- **Records to process**:
▶

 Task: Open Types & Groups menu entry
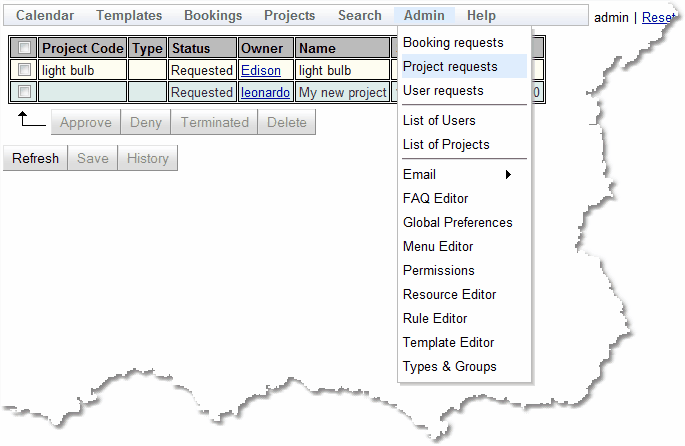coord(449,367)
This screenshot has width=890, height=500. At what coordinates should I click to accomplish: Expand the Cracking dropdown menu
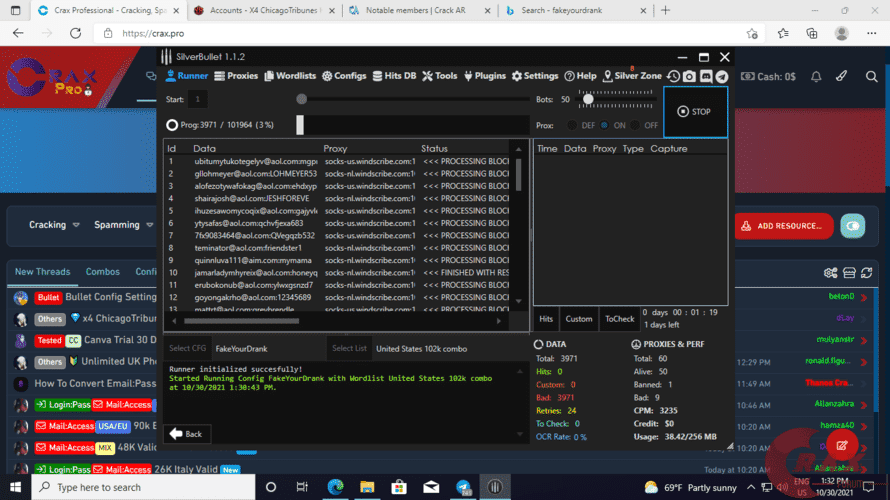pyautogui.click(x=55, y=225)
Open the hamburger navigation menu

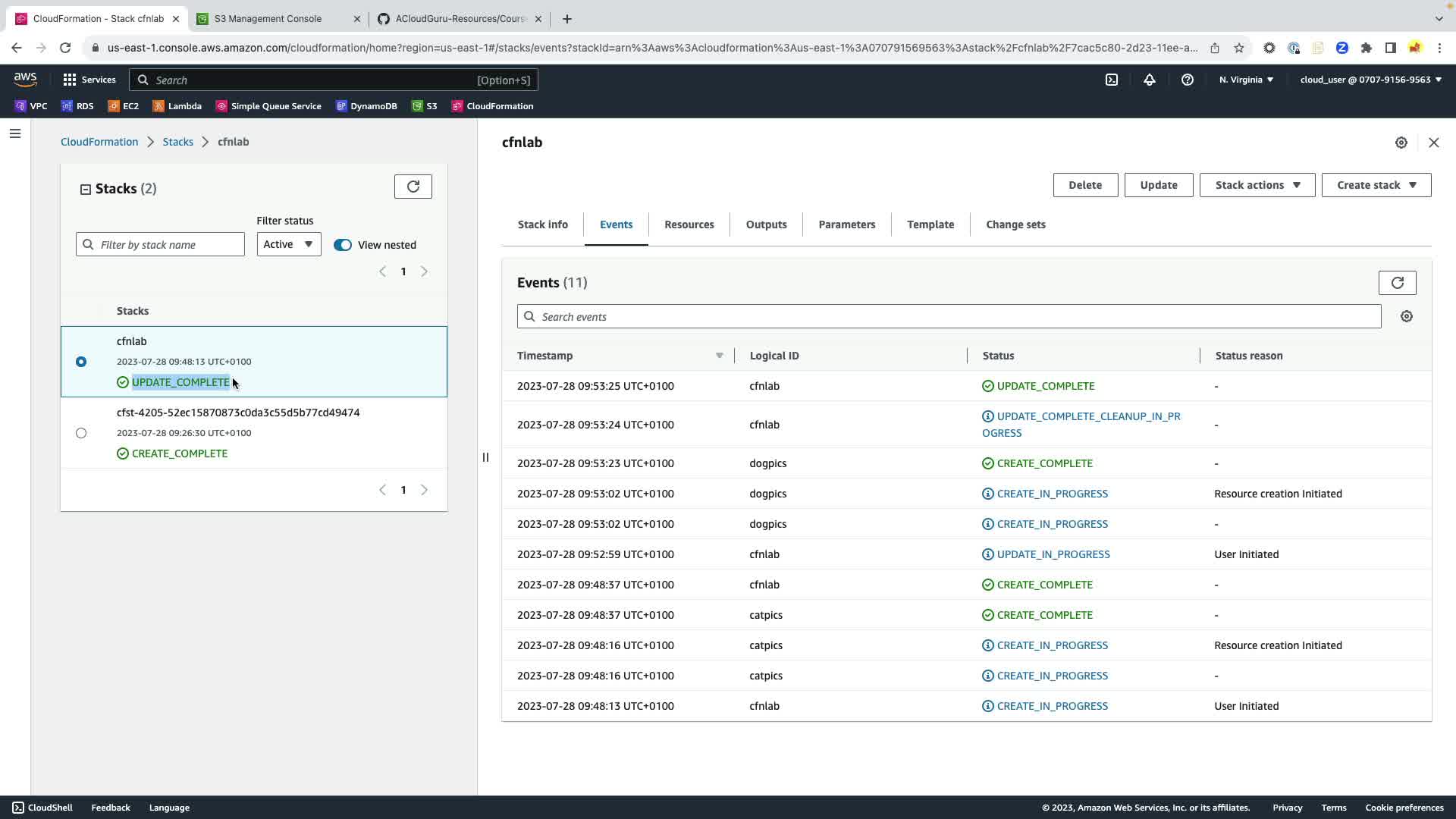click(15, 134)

◀
▶

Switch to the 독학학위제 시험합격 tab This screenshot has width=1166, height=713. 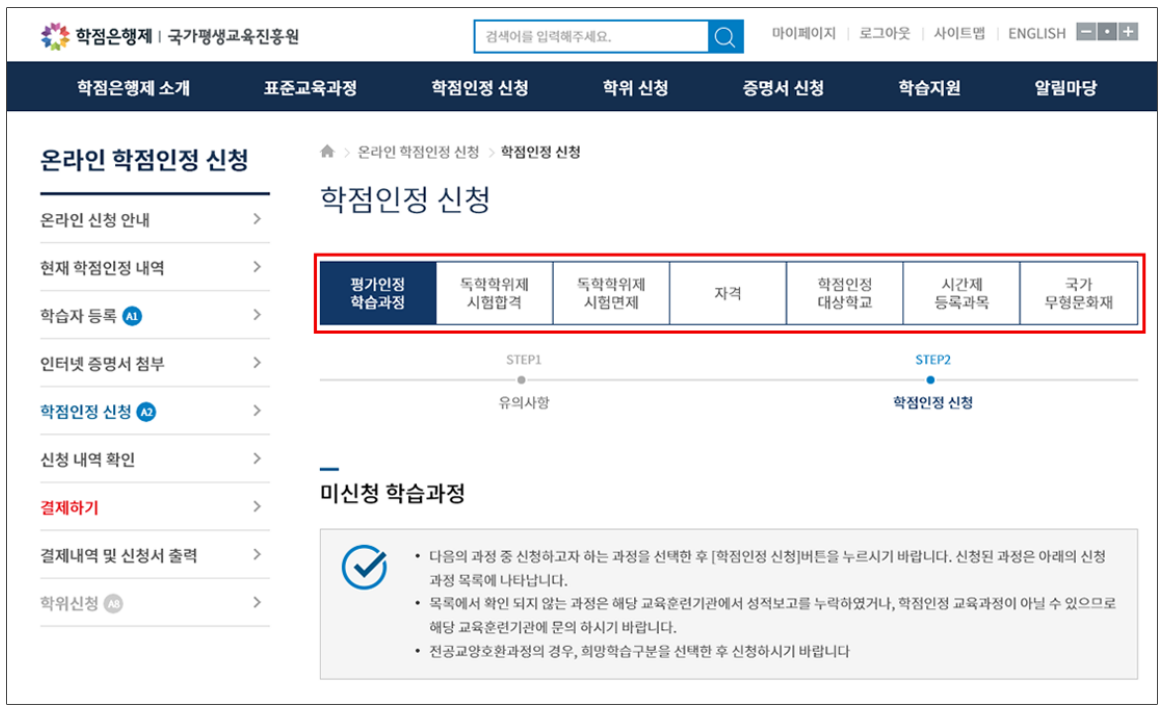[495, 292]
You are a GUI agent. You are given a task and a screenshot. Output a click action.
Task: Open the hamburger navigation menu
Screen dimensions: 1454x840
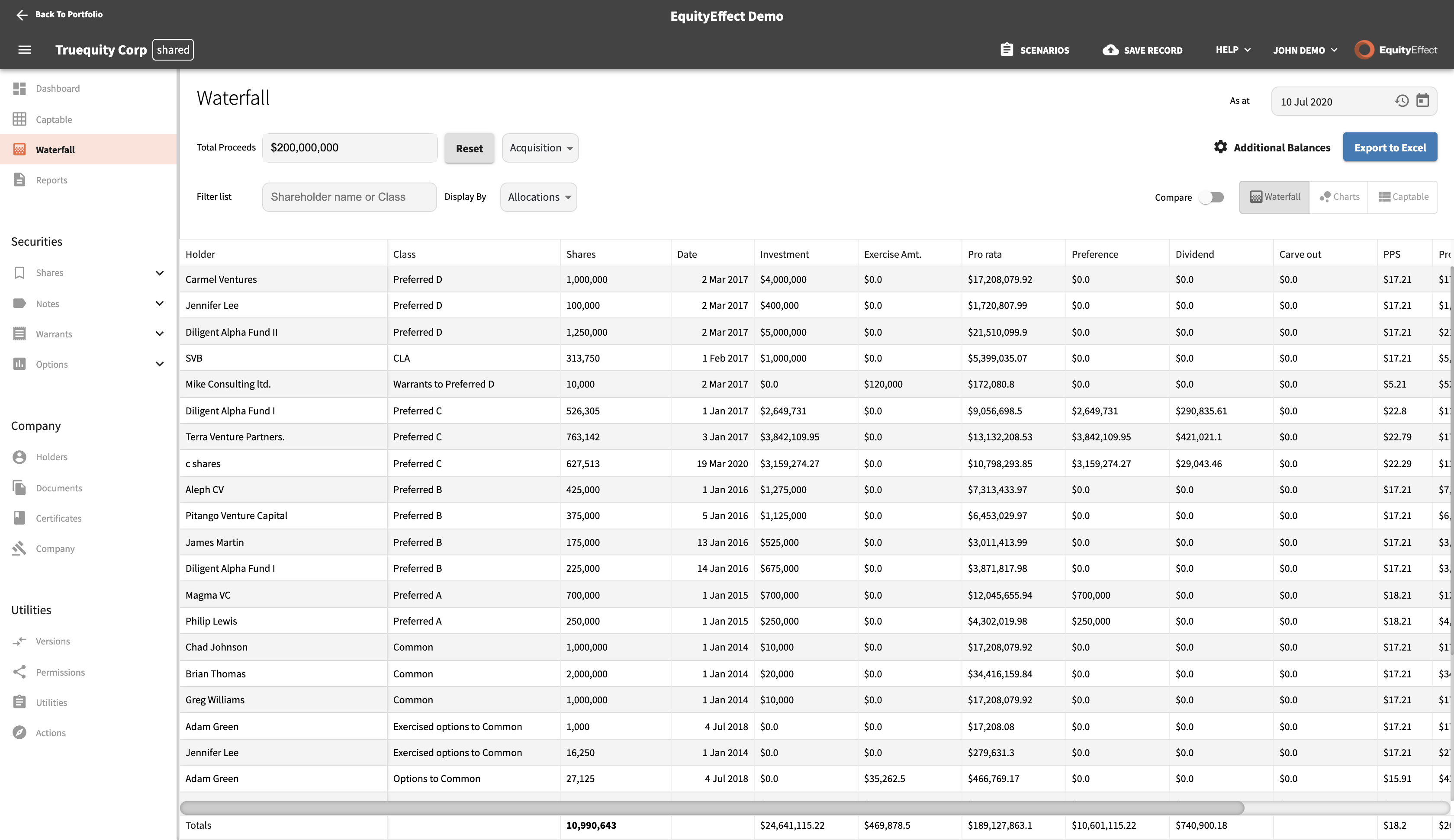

◀

- **Requirement**: Rewrite the lines of data above as a numbered list, from the line with "Task: Open Types & Groups menu entry" up to and including the line with "click(15, 134)". Omit any blank lines, and leave the pictures out of the answer.

- **Solution for this exercise**:
1.  Task: Open Types & Groups menu entry
2. coord(449,367)
3. This screenshot has width=890, height=500. At what coordinates should I click to accomplish: Expand the Cracking dropdown menu
4. pyautogui.click(x=55, y=225)
5. Open the hamburger navigation menu
6. click(15, 134)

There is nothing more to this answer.